#### EXERCISE MATERIALS

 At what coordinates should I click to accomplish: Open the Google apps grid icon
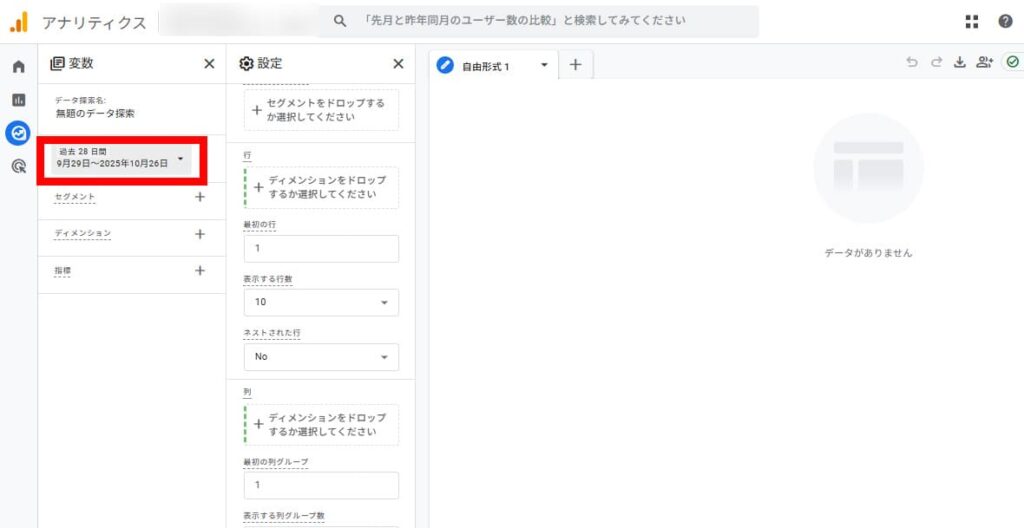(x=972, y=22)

########
#### EXERCISE MATERIALS

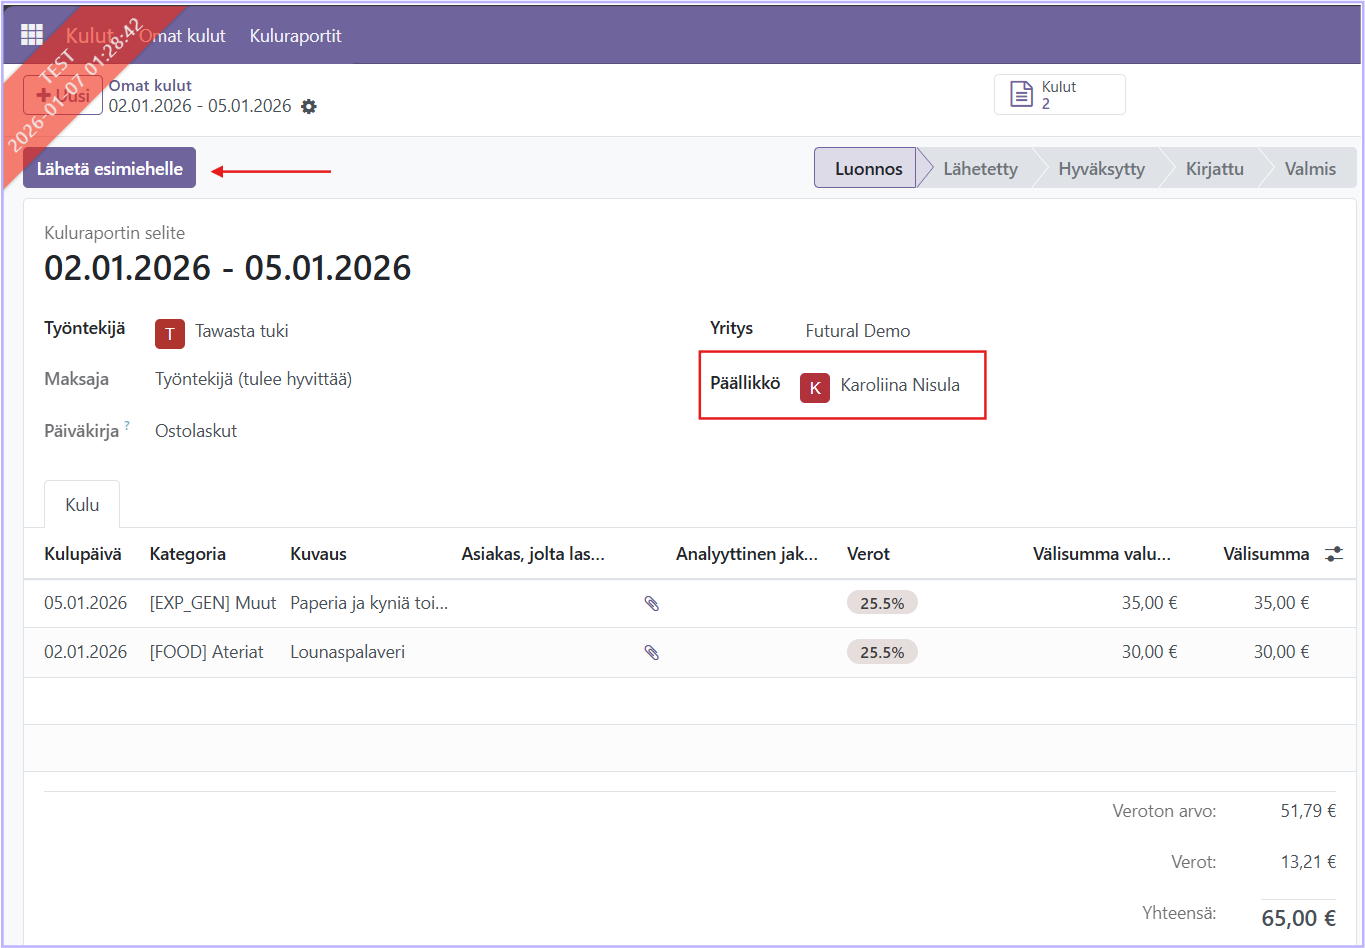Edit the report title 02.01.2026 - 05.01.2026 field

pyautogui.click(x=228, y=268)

########
#### EXERCISE MATERIALS

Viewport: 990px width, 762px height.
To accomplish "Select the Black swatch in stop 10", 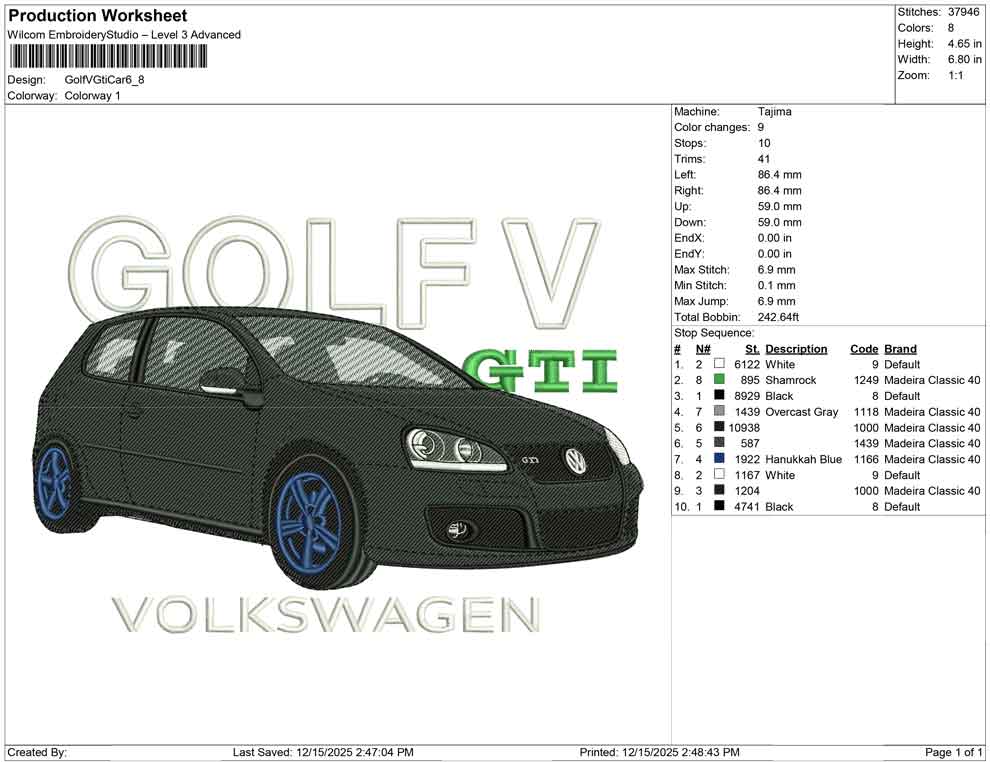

########

Copy the lines of the records word for word, from the line with "Viewport: 990px width, 762px height." to the line with "the Black swatch", and include both of those lines. Leave the pictures out.

Viewport: 990px width, 762px height.
To accomplish "Select the Black swatch in stop 10", 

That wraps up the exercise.